(Saved entries)
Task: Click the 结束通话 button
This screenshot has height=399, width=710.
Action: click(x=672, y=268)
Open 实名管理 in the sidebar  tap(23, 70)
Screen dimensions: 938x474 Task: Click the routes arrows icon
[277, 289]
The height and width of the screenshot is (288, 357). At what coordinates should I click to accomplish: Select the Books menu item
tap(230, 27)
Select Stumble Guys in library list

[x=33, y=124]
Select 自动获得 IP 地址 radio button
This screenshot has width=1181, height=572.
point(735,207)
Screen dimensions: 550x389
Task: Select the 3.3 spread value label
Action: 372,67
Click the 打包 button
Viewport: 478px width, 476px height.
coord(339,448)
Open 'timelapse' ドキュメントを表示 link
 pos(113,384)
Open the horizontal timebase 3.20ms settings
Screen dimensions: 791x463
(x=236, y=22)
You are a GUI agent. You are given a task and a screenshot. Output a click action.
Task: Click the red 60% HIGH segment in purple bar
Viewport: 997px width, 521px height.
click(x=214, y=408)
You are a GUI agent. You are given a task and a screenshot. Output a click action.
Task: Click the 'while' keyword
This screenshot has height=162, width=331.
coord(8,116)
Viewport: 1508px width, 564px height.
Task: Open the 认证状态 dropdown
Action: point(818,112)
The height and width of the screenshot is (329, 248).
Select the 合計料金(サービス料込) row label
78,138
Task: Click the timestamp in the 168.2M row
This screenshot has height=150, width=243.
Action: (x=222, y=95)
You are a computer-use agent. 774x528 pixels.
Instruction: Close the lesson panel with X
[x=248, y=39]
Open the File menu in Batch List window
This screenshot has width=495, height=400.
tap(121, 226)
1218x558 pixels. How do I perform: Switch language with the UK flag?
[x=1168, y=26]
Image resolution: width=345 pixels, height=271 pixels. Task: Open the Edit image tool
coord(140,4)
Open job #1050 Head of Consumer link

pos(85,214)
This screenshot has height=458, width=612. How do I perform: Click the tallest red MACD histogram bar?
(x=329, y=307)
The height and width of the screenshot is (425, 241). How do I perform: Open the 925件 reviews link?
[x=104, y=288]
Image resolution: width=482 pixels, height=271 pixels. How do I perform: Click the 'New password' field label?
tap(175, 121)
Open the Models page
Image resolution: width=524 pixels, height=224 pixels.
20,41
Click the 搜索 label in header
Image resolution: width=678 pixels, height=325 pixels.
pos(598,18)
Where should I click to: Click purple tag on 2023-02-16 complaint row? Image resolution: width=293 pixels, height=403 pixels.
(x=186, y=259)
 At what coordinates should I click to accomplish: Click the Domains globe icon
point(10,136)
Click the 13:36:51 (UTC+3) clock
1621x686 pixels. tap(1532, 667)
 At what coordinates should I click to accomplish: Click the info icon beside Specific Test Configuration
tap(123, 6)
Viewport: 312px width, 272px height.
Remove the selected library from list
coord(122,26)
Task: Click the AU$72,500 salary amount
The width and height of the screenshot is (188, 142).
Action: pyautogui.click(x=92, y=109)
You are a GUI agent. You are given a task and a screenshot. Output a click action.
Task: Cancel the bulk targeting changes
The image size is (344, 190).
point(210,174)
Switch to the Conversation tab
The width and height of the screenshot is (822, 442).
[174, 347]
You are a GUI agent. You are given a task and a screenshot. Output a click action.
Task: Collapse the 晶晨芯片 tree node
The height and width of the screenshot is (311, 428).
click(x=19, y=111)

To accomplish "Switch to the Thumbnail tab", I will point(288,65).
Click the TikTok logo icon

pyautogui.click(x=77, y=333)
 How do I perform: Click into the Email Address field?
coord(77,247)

▸ **Task instructions**: Every record above is to be copied out exactly.

▸ **Answer box**:
Task: Click the 结束通话 button
This screenshot has height=399, width=710.
Action: click(x=672, y=268)
Open 实名管理 in the sidebar  tap(23, 70)
Screen dimensions: 938x474 Task: Click the routes arrows icon
[277, 289]
The height and width of the screenshot is (288, 357). At what coordinates should I click to accomplish: Select the Books menu item
tap(230, 27)
Select Stumble Guys in library list

[x=33, y=124]
Select 自动获得 IP 地址 radio button
This screenshot has width=1181, height=572.
point(735,207)
Screen dimensions: 550x389
Task: Select the 3.3 spread value label
Action: 372,67
Click the 打包 button
Viewport: 478px width, 476px height.
coord(339,448)
Open 'timelapse' ドキュメントを表示 link
 pos(113,384)
Open the horizontal timebase 3.20ms settings
Screen dimensions: 791x463
(x=236, y=22)
You are a GUI agent. You are given a task and a screenshot. Output a click action.
Task: Click the red 60% HIGH segment in purple bar
Viewport: 997px width, 521px height.
click(x=214, y=408)
You are a GUI agent. You are given a task and a screenshot. Output a click action.
Task: Click the 'while' keyword
This screenshot has height=162, width=331.
coord(8,116)
Viewport: 1508px width, 564px height.
Task: Open the 认证状态 dropdown
Action: point(818,112)
The height and width of the screenshot is (329, 248).
Select the 合計料金(サービス料込) row label
78,138
Task: Click the timestamp in the 168.2M row
This screenshot has height=150, width=243.
Action: (x=222, y=95)
You are a computer-use agent. 774x528 pixels.
Instruction: Close the lesson panel with X
[x=248, y=39]
Open the File menu in Batch List window
This screenshot has width=495, height=400.
tap(121, 226)
1218x558 pixels. How do I perform: Switch language with the UK flag?
[x=1168, y=26]
Image resolution: width=345 pixels, height=271 pixels. Task: Open the Edit image tool
coord(140,4)
Open job #1050 Head of Consumer link

pos(85,214)
This screenshot has height=458, width=612. How do I perform: Click the tallest red MACD histogram bar?
(x=329, y=307)
The height and width of the screenshot is (425, 241). How do I perform: Open the 925件 reviews link?
[x=104, y=288]
Image resolution: width=482 pixels, height=271 pixels. How do I perform: Click the 'New password' field label?
tap(175, 121)
Open the Models page
Image resolution: width=524 pixels, height=224 pixels.
20,41
Click the 搜索 label in header
Image resolution: width=678 pixels, height=325 pixels.
pos(598,18)
Where should I click to: Click purple tag on 2023-02-16 complaint row? Image resolution: width=293 pixels, height=403 pixels.
(x=186, y=259)
 At what coordinates should I click to accomplish: Click the Domains globe icon
point(10,136)
Click the 13:36:51 (UTC+3) clock
1621x686 pixels. tap(1532, 667)
 At what coordinates should I click to accomplish: Click the info icon beside Specific Test Configuration
tap(123, 6)
Viewport: 312px width, 272px height.
Remove the selected library from list
coord(122,26)
Task: Click the AU$72,500 salary amount
The width and height of the screenshot is (188, 142).
Action: pyautogui.click(x=92, y=109)
You are a GUI agent. You are given a task and a screenshot. Output a click action.
Task: Cancel the bulk targeting changes
The image size is (344, 190).
point(210,174)
Switch to the Conversation tab
The width and height of the screenshot is (822, 442).
[174, 347]
You are a GUI agent. You are given a task and a screenshot. Output a click action.
Task: Collapse the 晶晨芯片 tree node
The height and width of the screenshot is (311, 428).
click(x=19, y=111)

To accomplish "Switch to the Thumbnail tab", I will point(288,65).
Click the TikTok logo icon

pyautogui.click(x=77, y=333)
 How do I perform: Click into the Email Address field?
coord(77,247)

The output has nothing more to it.